[llvm] r367195 - [X86] In combineLoopMAddPattern and combineLoopSADPattern, preserve the vector reduction flag on the final add. Handle unrolled loops by letting DAG combine revisit.
Craig Topper via llvm-commits
llvm-commits at lists.llvm.org
Sun Jul 28 11:45:43 PDT 2019
Author: ctopper
Date: Sun Jul 28 11:45:42 2019
New Revision: 367195
URL: http://llvm.org/viewvc/llvm-project?rev=367195&view=rev
Log:
[X86] In combineLoopMAddPattern and combineLoopSADPattern, preserve the vector reduction flag on the final add. Handle unrolled loops by letting DAG combine revisit.
This reverts r340478 and r340631 and replaces them with a simpler
method of just letting DAG combine revisit the nodes to handle
the other operand.
Modified:
llvm/trunk/lib/Target/X86/X86ISelLowering.cpp
llvm/trunk/test/CodeGen/X86/madd.ll
llvm/trunk/test/CodeGen/X86/sad.ll
Modified: llvm/trunk/lib/Target/X86/X86ISelLowering.cpp
URL: http://llvm.org/viewvc/llvm-project/llvm/trunk/lib/Target/X86/X86ISelLowering.cpp?rev=367195&r1=367194&r2=367195&view=diff
==============================================================================
--- llvm/trunk/lib/Target/X86/X86ISelLowering.cpp (original)

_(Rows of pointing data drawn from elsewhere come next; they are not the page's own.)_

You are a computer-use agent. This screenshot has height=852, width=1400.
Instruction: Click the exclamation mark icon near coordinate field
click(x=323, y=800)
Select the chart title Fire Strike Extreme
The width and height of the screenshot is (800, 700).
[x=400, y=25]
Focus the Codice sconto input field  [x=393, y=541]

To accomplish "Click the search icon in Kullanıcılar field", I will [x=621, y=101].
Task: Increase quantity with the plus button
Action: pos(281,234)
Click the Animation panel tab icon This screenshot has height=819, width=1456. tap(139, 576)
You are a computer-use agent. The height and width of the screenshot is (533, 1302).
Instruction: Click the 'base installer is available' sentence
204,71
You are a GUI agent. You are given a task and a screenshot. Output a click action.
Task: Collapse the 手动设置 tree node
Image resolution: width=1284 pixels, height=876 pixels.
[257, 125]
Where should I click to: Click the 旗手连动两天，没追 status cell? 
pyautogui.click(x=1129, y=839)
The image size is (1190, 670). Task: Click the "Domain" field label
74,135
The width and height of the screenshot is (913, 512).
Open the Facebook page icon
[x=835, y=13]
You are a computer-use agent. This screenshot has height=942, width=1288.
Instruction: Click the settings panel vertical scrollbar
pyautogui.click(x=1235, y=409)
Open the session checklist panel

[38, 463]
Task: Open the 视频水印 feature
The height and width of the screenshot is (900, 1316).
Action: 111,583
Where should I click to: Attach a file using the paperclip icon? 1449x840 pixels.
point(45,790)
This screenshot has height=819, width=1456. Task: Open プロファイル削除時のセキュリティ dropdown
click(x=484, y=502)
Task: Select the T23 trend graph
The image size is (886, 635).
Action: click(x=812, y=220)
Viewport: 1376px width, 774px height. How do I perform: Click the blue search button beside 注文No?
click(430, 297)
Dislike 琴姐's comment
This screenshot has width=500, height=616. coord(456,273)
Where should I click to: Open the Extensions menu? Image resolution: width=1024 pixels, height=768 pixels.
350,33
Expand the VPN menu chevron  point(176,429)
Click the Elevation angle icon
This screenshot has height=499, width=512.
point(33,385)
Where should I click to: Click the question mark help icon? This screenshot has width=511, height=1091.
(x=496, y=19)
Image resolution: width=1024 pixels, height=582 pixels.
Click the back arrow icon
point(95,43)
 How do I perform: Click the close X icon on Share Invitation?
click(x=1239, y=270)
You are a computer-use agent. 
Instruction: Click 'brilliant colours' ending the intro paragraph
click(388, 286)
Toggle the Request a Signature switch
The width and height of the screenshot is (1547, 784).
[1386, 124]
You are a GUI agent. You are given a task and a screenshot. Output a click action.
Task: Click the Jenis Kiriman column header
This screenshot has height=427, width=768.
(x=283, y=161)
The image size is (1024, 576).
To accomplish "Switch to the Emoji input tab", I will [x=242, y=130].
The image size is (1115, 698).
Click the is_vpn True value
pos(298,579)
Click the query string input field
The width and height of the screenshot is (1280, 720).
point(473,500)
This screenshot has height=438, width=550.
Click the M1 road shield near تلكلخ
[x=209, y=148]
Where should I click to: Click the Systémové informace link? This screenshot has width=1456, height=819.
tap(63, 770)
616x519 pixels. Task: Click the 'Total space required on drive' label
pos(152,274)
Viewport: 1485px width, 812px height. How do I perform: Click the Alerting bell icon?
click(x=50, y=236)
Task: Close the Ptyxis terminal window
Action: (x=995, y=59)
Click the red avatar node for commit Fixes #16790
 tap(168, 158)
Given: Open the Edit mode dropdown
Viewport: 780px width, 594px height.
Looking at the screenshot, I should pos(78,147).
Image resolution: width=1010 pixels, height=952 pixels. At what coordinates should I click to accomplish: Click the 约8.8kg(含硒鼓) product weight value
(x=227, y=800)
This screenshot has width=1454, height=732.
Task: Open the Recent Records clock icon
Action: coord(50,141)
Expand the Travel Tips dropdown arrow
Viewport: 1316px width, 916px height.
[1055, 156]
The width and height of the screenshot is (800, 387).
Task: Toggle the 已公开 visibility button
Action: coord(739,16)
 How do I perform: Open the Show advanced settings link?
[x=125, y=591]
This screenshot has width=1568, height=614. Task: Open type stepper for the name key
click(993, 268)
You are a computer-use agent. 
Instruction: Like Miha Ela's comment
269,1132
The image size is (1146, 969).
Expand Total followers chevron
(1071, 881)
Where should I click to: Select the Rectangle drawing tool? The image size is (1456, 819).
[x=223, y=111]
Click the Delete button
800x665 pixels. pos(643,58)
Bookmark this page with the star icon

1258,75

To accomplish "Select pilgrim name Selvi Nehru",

+++ llvm/trunk/lib/Target/X86/X86ISelLowering.cpp Sun Jul 28 11:45:42 2019
@@ -43151,8 +43151,17 @@ static SDValue combineLoopMAddPattern(SD
if (!Subtarget.hasSSE2())
return SDValue();
- SDValue Op0 = N->getOperand(0);
- SDValue Op1 = N->getOperand(1);
+ SDValue MulOp = N->getOperand(0);
+ SDValue OtherOp = N->getOperand(1);
+
+ if (MulOp.getOpcode() != ISD::MUL)
+ std::swap(MulOp, OtherOp);
+ if (MulOp.getOpcode() != ISD::MUL)
+ return SDValue();
+
+ ShrinkMode Mode;
+ if (!canReduceVMulWidth(MulOp.getNode(), DAG, Mode) || Mode == MULU16)
+ return SDValue();
EVT VT = N->getValueType(0);
@@ -43161,49 +43170,33 @@ static SDValue combineLoopMAddPattern(SD
if (!VT.isVector() || VT.getVectorNumElements() < 8)
return SDValue();
- if (Op0.getOpcode() != ISD::MUL)
- std::swap(Op0, Op1);
- if (Op0.getOpcode() != ISD::MUL)
- return SDValue();
-
- ShrinkMode Mode;
- if (!canReduceVMulWidth(Op0.getNode(), DAG, Mode) || Mode == MULU16)
- return SDValue();
-
SDLoc DL(N);
EVT ReducedVT = EVT::getVectorVT(*DAG.getContext(), MVT::i16,
VT.getVectorNumElements());
EVT MAddVT = EVT::getVectorVT(*DAG.getContext(), MVT::i32,
VT.getVectorNumElements() / 2);
+ // Shrink the operands of mul.
+ SDValue N0 = DAG.getNode(ISD::TRUNCATE, DL, ReducedVT, MulOp->getOperand(0));
+ SDValue N1 = DAG.getNode(ISD::TRUNCATE, DL, ReducedVT, MulOp->getOperand(1));
+
// Madd vector size is half of the original vector size
auto PMADDWDBuilder = [](SelectionDAG &DAG, const SDLoc &DL,
ArrayRef<SDValue> Ops) {
MVT OpVT = MVT::getVectorVT(MVT::i32, Ops[0].getValueSizeInBits() / 32);
return DAG.getNode(X86ISD::VPMADDWD, DL, OpVT, Ops);
};
-
- auto BuildPMADDWD = [&](SDValue Mul) {
- // Shrink the operands of mul.
- SDValue N0 = DAG.getNode(ISD::TRUNCATE, DL, ReducedVT, Mul.getOperand(0));
- SDValue N1 = DAG.getNode(ISD::TRUNCATE, DL, ReducedVT, Mul.getOperand(1));
-
- SDValue Madd = SplitOpsAndApply(DAG, Subtarget, DL, MAddVT, { N0, N1 },
- PMADDWDBuilder);
- // Fill the rest of the output with 0
- return DAG.getNode(ISD::CONCAT_VECTORS, DL, VT, Madd,
- DAG.getConstant(0, DL, MAddVT));
- };
-
- Op0 = BuildPMADDWD(Op0);
-
- // It's possible that Op1 is also a mul we can reduce.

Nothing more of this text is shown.